[GⅢ鳴尾記念=2022年6月4日(土曜)3歳上、中京競馬場・芝2000メートル]

 昨年は勝ち馬ユニコーンライオン(牡6・矢作)が見事な逃走劇を完遂。同馬は続くGⅠ宝塚記念でも2着に粘走しており、今年の鳴尾記念もイレギュラーな中京施行とはいえ、見逃せないレースとなりそうだ。

 10頭立てとやや寂しい頭数になったが、注目を集めるのは同じ勝負服の2頭か。ジェラルディーナ(牝4・斉藤崇)は今回が5度目の重賞挑戦。近3走はGⅢチャレンジC4着→GⅡ京都記念4着→GⅡ阪神牝馬S6着と〝あと一歩〟の状態が続く。マイルの前走は追走に苦労しており、400メートルの距離延長は味方になりそう。父モーリス×母ジェンティルドンナという超良血馬だけに、そろそろタイトルを獲得しても何ら不思議はない。

 一方で待望の復帰戦を迎えるのが、5歳牡馬ヴェルトライゼンデ(池江)だ。屈腱炎のため、21年1月のGⅡアメリカJCC2着以来の競馬となる。同世代の3冠馬コントレイルはすでに種牡馬入りを果たしたが、19年のGⅠホープフルS(2着)、20年のGⅠ日本ダービー(3着)と超一流馬を相手に食い下がっているようにポテンシャルは非凡。中京では絶対王者相手に神戸新聞杯で0秒3差の2着がある。直前の栗東坂路でも4ハロン50・8秒とさすがの脚力を見せつけており、1年4か月半の長期休養明けとはいえ、いきなりの期待が持てる。

昨年1月以来の実戦となるヴェルトライゼンデ(右)

 例年とは違う中京替わりで注目したいのは、昨年の当レース2着馬ショウナンバルディ(牡6・松下)。昨年12月には同舞台のGⅢ中日新聞杯を逃げ切っており、コース相性は抜群で、今週からはBコースでの施行となるのも大きい。主導権を握れれば押し切りまで考えられる。

 全5勝中4勝を左回りで挙げている古豪サンレイポケット(牡7・高橋忠)も侮れない一頭。同じ左回りでは、昨年の天皇賞・秋→ジャパンCで連続4着と一線級を相手に確かな実力を誇示している。鉄砲実績こそないものの、リフレッシュ効果があれば、勝ち負けに加われるはずだ。
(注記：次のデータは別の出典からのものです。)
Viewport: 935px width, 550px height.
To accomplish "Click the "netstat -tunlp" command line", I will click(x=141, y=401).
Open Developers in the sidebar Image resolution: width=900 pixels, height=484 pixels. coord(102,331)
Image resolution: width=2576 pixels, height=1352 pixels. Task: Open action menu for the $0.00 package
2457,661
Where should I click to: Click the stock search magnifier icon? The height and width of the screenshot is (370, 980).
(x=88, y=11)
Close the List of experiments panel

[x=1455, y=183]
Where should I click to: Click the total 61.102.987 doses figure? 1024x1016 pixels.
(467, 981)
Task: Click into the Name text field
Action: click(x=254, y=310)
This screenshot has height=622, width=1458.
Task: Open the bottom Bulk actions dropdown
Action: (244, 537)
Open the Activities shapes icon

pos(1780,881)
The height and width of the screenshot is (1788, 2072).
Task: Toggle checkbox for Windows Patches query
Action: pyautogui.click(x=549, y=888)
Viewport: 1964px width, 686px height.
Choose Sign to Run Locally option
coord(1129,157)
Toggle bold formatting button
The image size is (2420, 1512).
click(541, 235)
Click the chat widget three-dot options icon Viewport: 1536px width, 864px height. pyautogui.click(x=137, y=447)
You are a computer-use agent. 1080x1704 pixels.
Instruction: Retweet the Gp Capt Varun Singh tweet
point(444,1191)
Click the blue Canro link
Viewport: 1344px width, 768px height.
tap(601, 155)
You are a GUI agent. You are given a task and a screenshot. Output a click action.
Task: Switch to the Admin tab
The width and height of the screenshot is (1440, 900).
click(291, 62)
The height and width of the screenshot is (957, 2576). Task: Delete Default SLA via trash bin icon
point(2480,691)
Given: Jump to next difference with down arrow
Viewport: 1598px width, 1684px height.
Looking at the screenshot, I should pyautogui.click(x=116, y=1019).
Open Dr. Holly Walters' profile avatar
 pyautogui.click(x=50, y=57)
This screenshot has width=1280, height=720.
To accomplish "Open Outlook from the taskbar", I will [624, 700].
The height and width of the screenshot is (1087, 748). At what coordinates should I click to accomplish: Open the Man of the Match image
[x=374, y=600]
 10頭立てだが、展開ひとつで勝敗が左右されてもおかしくないメンバー構成。冒頭のユニコーンライオン以外にも、15年の勝ち馬ラブリーデイが次走の宝塚記念を連勝、19年の覇者メールドグラースも豪GⅠコーフィールドCを制しており、今年の王者にも注目する必要がある。